Improvement notices will enable the regulator to deal with minor breaches of legislation, leaving punitive sanctions as a last resort. Improvement notices give the scheme the chance to put right problems while under the supervision of the regulator. While that is a lighter-touch approach to regulation—we have stronger approaches in the Bill—removing the power to sanction for failure to comply with the improvement notice will nevertheless mean that the regulator has no means to enforce compliance with the legislation and protect members' benefits. In simple terms, what is the point of asking for action if there is no sanction and no action is forthcoming? That is an essential part of regulation.
Amendment No. 132 would deny third parties a choice between different ways of remedying or preventing the recurrence of their failure, which has meant that those with responsibilities under pensions legislation have been unable to comply. I hope that the hon. Member for Eastbourne, who asked for examples, will be content if I provide him and other Committee members—I want to do this properly—with such examples in writing. I hope that that will be acceptable.
The regulator's power to frame directions to third parties to allow different ways of achieving compliance is designed to allow flexibility both for the regulator and the third parties. For example, if trustees were unable to prepare audited accounts because the provider had not supplied the necessary information, clause 15(3) would allow the regulator to direct the third party to take the necessary steps to provide the information by a certain date. It would not be appropriate to direct exactly in what form and manner that information should be produced, since that will depend on the circumstances of the case. The regulator is interested in a successful outcome.
Amendment No. 133 would remove the regulator's ability to enforce the terms of a third party notice. Third party notices are an important new regulatory tool that enable the regulator to issue directions to rectify actions that have led to a scheme breaching legislation. They can be issued to scheme administrators, insurers and providers. Many breaches of legislation caused by third parties cannot currently be corrected. Removing the power to sanction for failure to comply with a third party notice would mean that the regulator has no means to enforce compliance with the legislation and to protect.
I therefore ask the hon. Member for Eastbourne to withdraw the amendment.
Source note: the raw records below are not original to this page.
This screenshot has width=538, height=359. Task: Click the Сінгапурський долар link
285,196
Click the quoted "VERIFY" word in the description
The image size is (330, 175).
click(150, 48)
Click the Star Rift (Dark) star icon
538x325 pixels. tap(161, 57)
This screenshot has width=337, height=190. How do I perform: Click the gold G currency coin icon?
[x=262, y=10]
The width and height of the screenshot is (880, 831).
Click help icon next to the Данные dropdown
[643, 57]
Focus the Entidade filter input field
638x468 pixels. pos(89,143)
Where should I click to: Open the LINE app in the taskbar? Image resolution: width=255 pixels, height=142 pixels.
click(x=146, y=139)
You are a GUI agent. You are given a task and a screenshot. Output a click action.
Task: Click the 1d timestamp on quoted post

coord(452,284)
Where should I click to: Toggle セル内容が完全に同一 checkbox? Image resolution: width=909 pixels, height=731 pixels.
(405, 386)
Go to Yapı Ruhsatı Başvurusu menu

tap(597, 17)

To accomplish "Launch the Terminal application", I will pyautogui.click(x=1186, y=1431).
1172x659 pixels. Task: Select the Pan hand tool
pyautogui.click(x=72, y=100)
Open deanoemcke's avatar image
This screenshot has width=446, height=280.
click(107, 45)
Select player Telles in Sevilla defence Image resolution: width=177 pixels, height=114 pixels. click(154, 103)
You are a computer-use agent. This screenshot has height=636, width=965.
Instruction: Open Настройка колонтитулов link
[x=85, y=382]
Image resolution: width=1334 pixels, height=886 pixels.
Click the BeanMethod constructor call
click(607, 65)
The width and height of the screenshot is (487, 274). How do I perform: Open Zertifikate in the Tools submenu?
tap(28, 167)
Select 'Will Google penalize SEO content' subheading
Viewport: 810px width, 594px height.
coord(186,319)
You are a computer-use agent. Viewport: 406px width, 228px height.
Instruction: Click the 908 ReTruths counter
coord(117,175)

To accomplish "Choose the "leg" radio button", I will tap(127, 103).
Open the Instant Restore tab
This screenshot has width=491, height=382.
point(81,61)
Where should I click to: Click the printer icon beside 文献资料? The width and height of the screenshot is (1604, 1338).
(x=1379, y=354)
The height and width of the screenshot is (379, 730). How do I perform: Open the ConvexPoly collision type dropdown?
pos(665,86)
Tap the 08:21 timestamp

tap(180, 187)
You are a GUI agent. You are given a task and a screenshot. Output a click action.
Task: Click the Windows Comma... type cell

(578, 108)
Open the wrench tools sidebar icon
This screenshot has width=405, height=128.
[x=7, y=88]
My understanding is that the determinations panel would play a large part in that process. This issue is not just technical, and it is important. I understand the growing obsession of the hon. Member for Northavon with the determinations panel, and I hope that I can write to him on that point and any others that I have not picked up in the debate.
I agree with the Minister that there is a real danger that the faceless men of the determinations panel will become a subplot of the Committee stage, although they fascinate me, I must confess. Assuming that their deliberations are open to the public—I very much doubt that they are—it would be good to go and watch them in action in due course.
I am content to seek leave to withdraw the amendment. As I made clear, we are happy with the improvement notices and third party notices. They are practical methods for achieving a result without getting into a fraught situation, and they widen the armoury of the new regulator, which is good. Subject to the points that we made in our amendments, they are not likely to be overly burdensome for the people who will receive them. I beg to ask leave to withdraw the amendment.
Amendment, by leave, withdrawn.
Clause 14, as amended, ordered to stand part of the Bill.